Evaluating the Robustness of the "Ensemble Everything Everywhere" Defense

TL;DR

This paper critically evaluates the 'Ensemble Everything Everywhere' defense against adversarial attacks, revealing that its apparent robustness is due to gradient masking and demonstrating its vulnerability through adaptive attacks.

Contribution

The study exposes the weaknesses of the ensemble defense, showing it is not genuinely robust and can be bypassed with standard adaptive attack techniques.

Findings

Defense causes severe gradient masking

Adaptive attacks significantly reduce robustness

Robust accuracy drops from 48% to 14% on CIFAR-100

Abstract

Ensemble everything everywhere is a defense to adversarial examples that was recently proposed to make image classifiers robust.

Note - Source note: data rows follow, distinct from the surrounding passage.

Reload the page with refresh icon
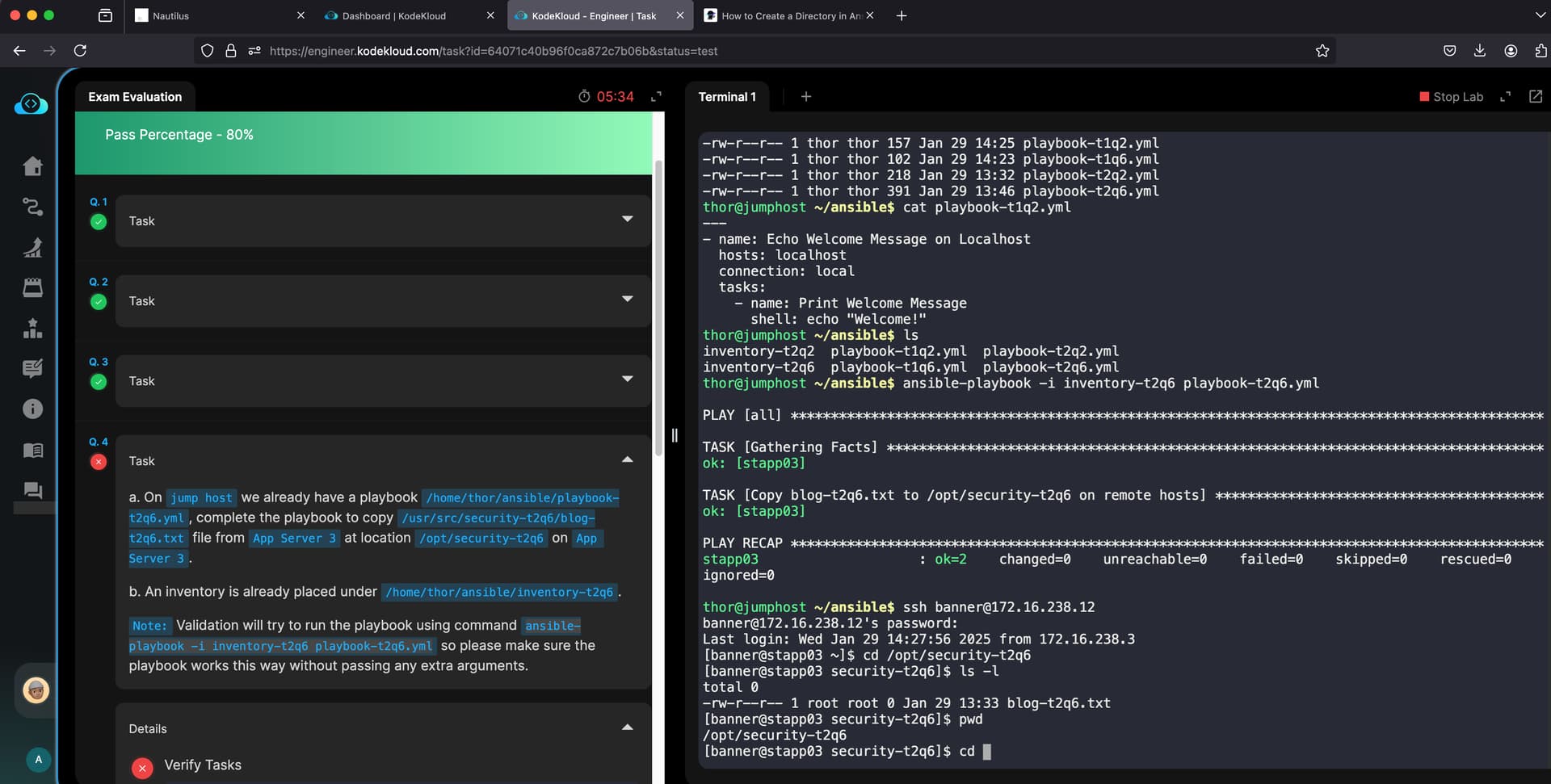This screenshot has width=1551, height=784. tap(80, 51)
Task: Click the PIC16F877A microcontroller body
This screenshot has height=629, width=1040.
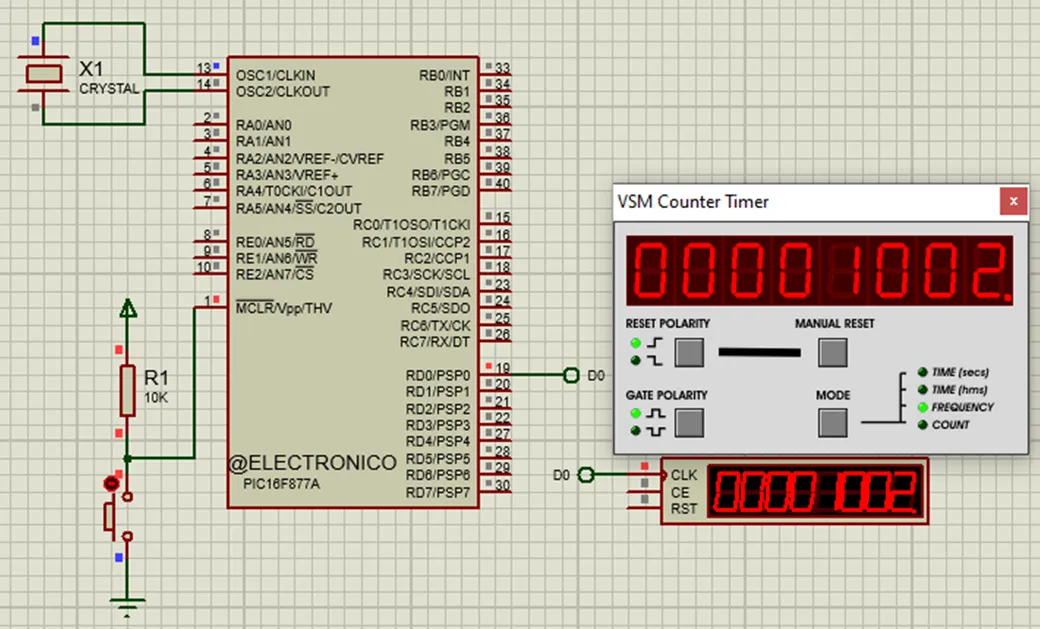Action: tap(353, 280)
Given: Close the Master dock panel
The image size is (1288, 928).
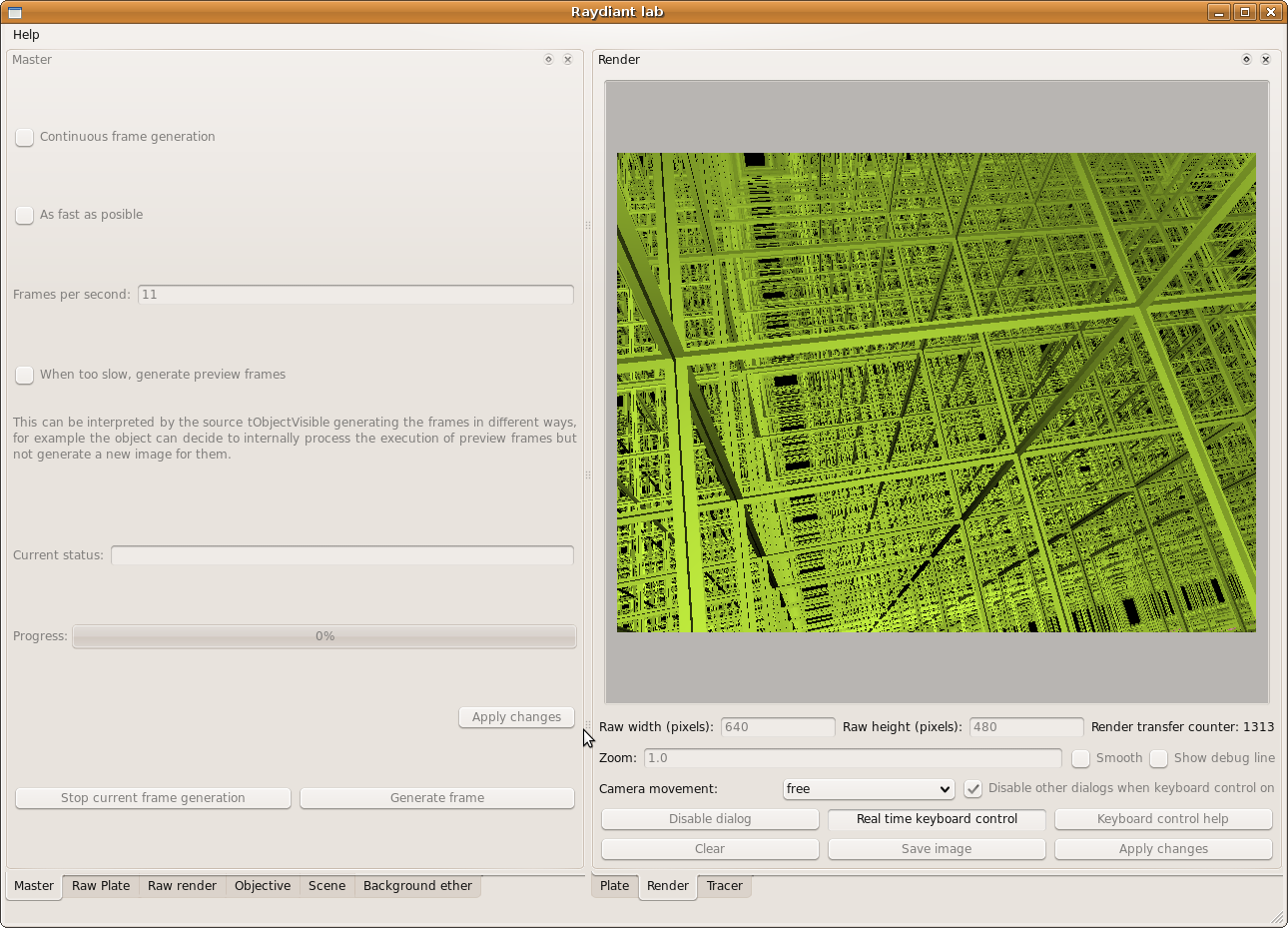Looking at the screenshot, I should (x=568, y=60).
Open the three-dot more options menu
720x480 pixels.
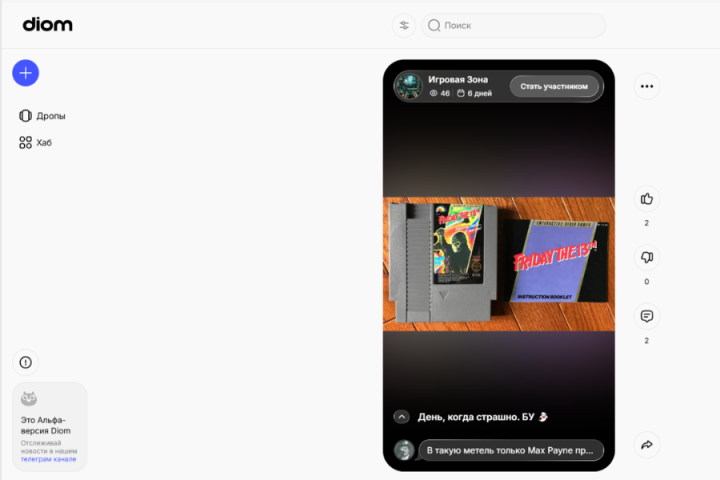(x=647, y=86)
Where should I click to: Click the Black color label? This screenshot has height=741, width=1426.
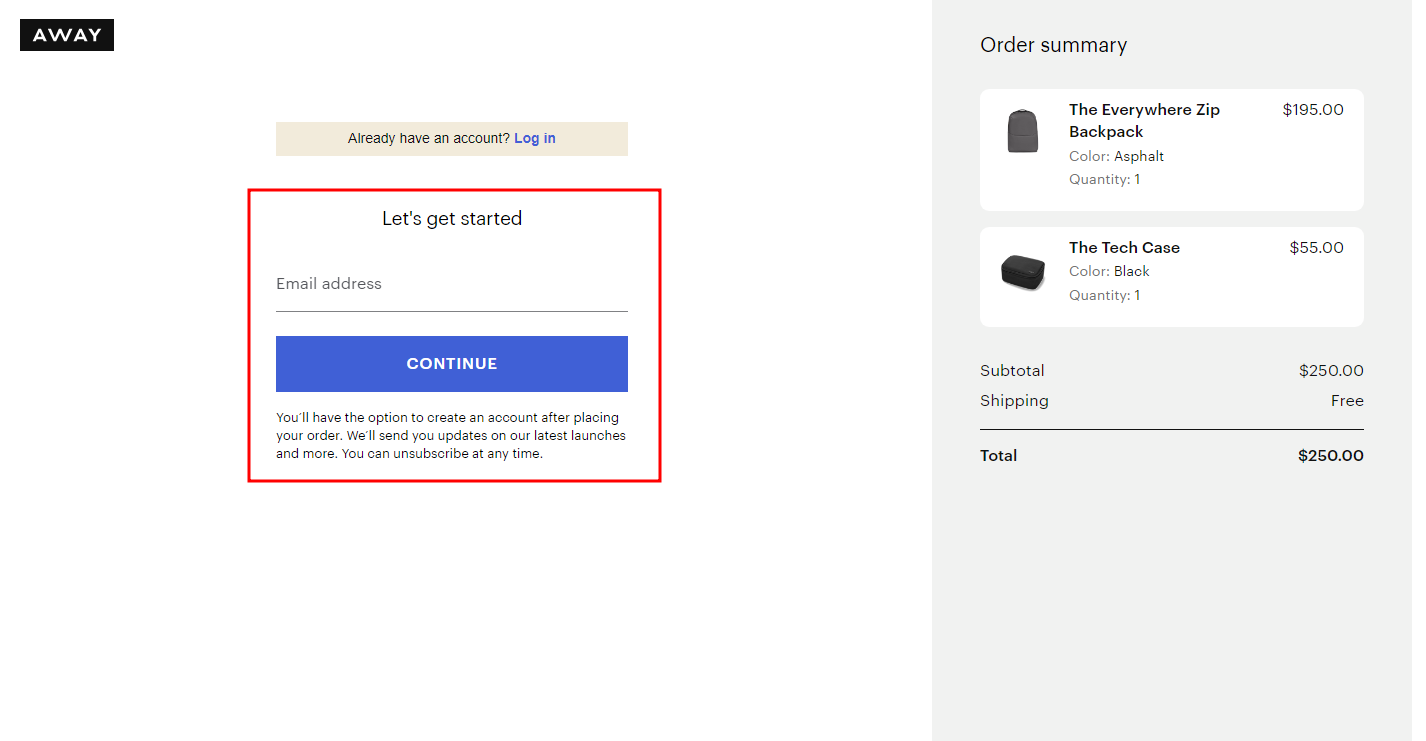point(1132,271)
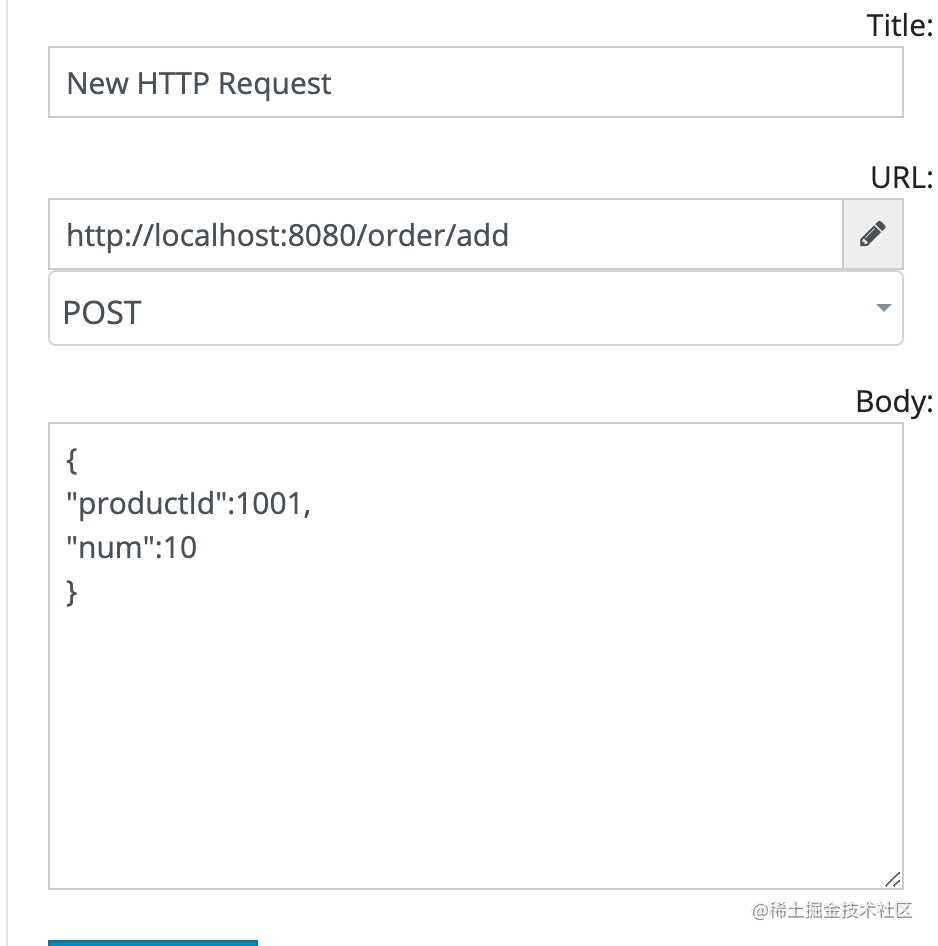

This defense works by ensembling a model's intermediate representations at multiple noisy image resolutions, producing a single robust classification. This defense was shown to be effective against multiple state-of-the-art attacks. Perhaps even more convincingly, it was shown that the model's gradients are perceptually aligned: attacks against the model produce noise that perceptually resembles the targeted class. In this short note, we show that this defense is not robust to adversarial attack. We first show that the defense's randomness and ensembling method cause severe gradient masking. We then use standard adaptive attack techniques to reduce the defense's robust accuracy from 48% to 14% on CIFAR-100 and from 62% to 11% on CIFAR-10, under the $\ell_\infty$-norm threat model with $\varepsilon=8/255$.